_Saved data entries_.
★ ★ ★ ★ ★ ★ ★

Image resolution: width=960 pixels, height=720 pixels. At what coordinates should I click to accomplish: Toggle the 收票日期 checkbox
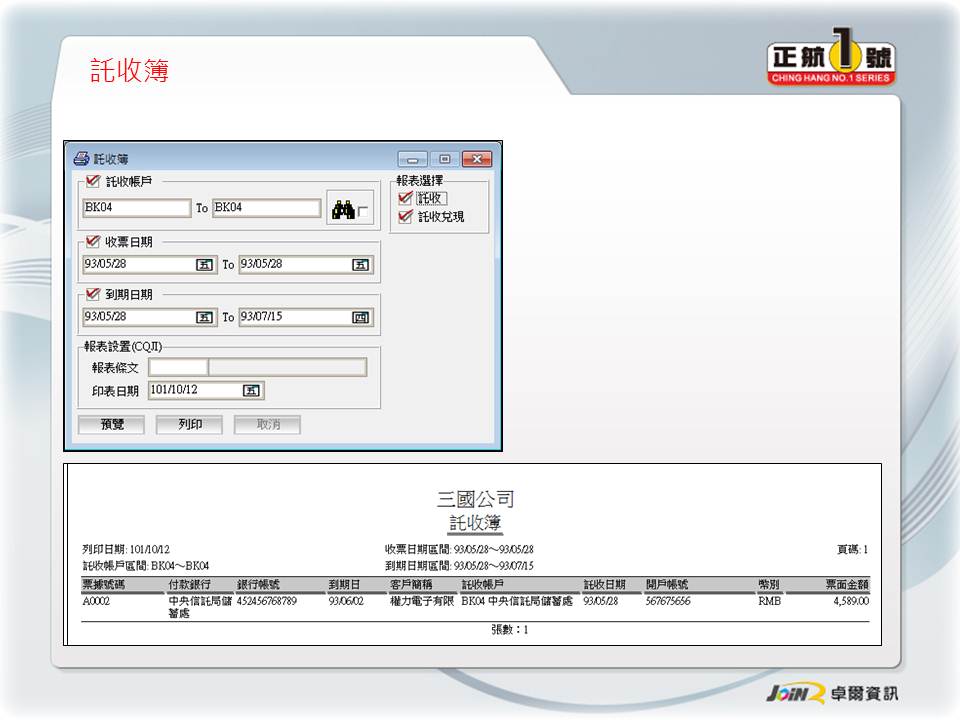point(93,241)

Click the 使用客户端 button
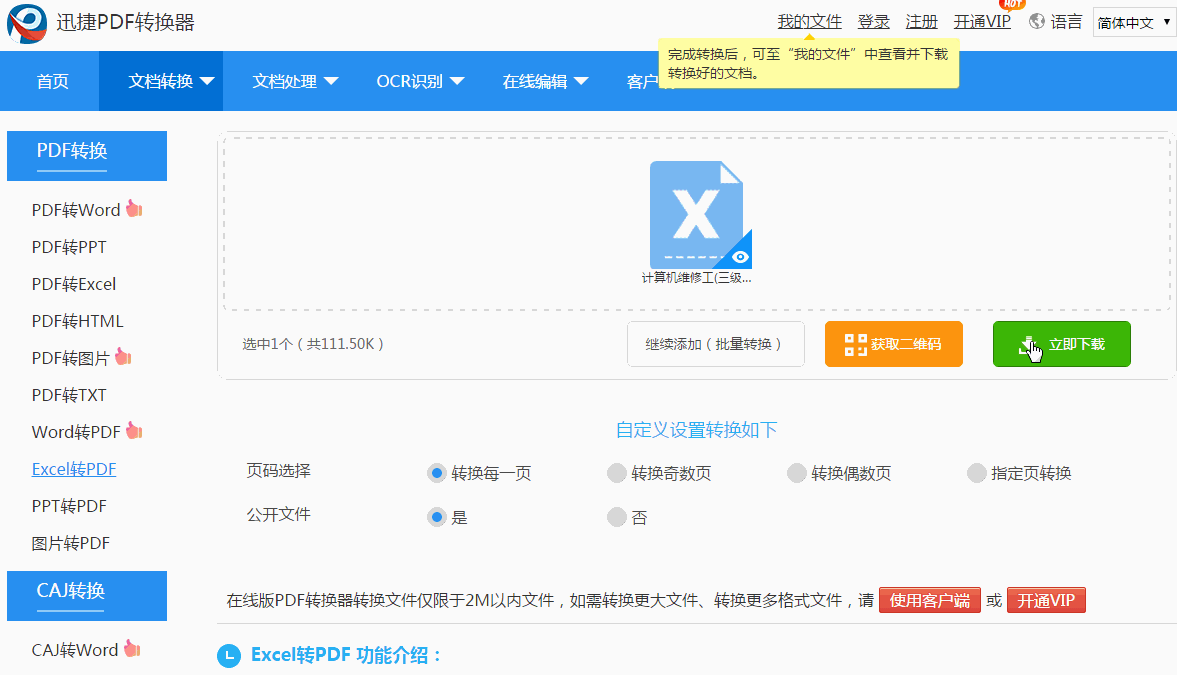(x=929, y=600)
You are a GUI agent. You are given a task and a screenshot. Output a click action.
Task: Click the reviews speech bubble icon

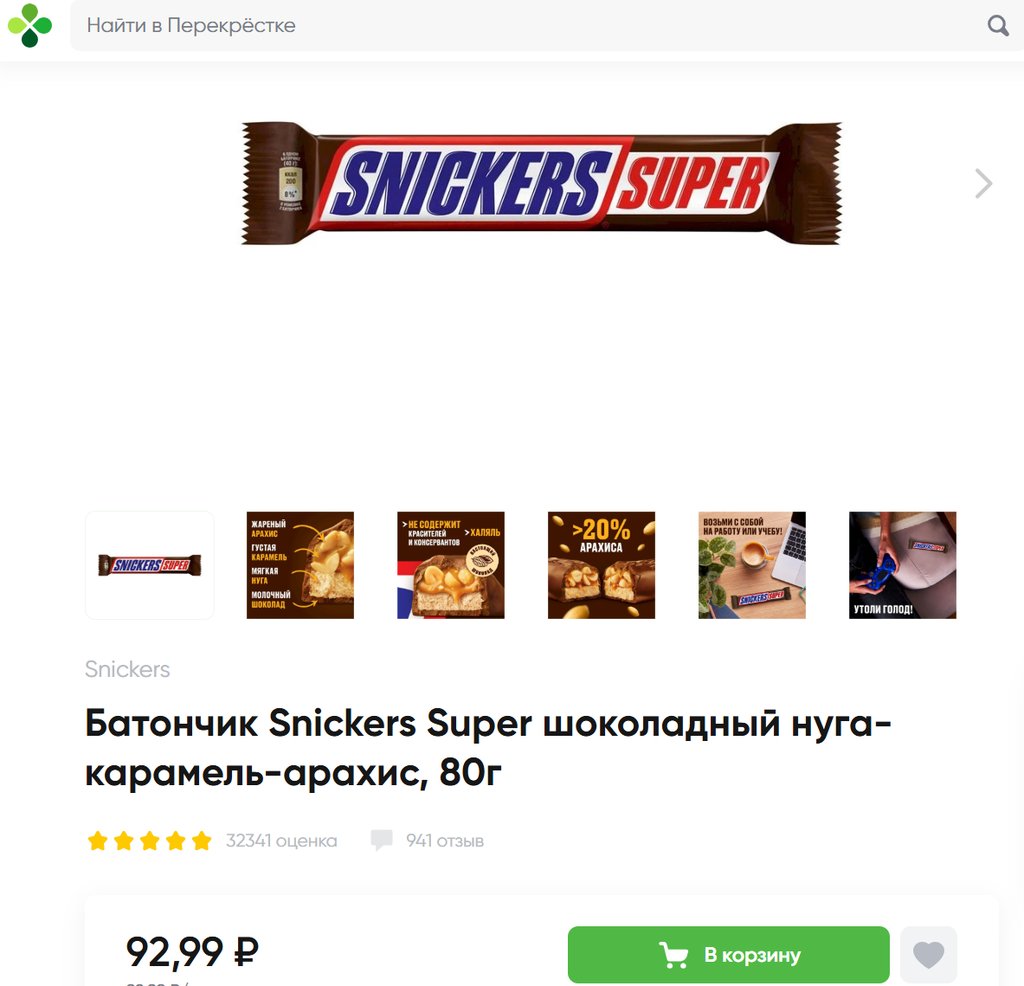[x=381, y=840]
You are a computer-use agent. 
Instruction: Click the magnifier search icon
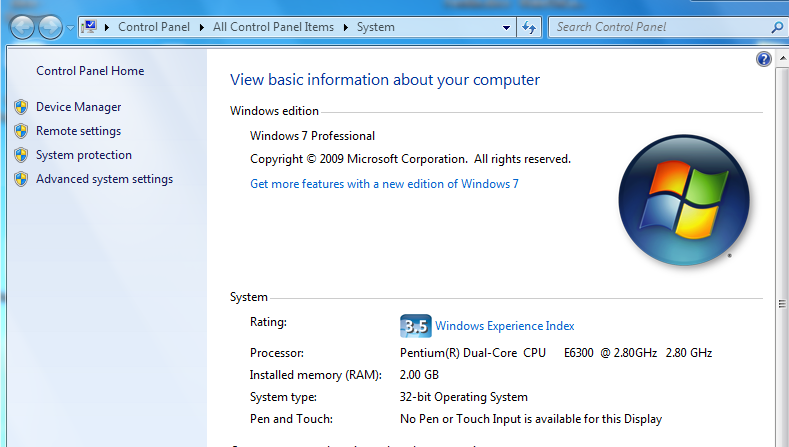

★ ★ ★ ★ ★ ★ ★

_WHAT YOU ARE ASKED TO DO_. Could you reproduce all of the data above exactly and skip any image?

_REPLY TO THE TASK_.
Image resolution: width=960 pixels, height=720 pixels. At what coordinates should I click to accomplish: Toggle the 收票日期 checkbox
point(93,241)

Click the 使用客户端 button
(x=929, y=600)
You are a GUI agent. You are given a task and a screenshot. Output a click action.
Task: Click the reviews speech bubble icon

[x=381, y=840]
You are a computer-use agent. 
Instruction: Click the magnifier search icon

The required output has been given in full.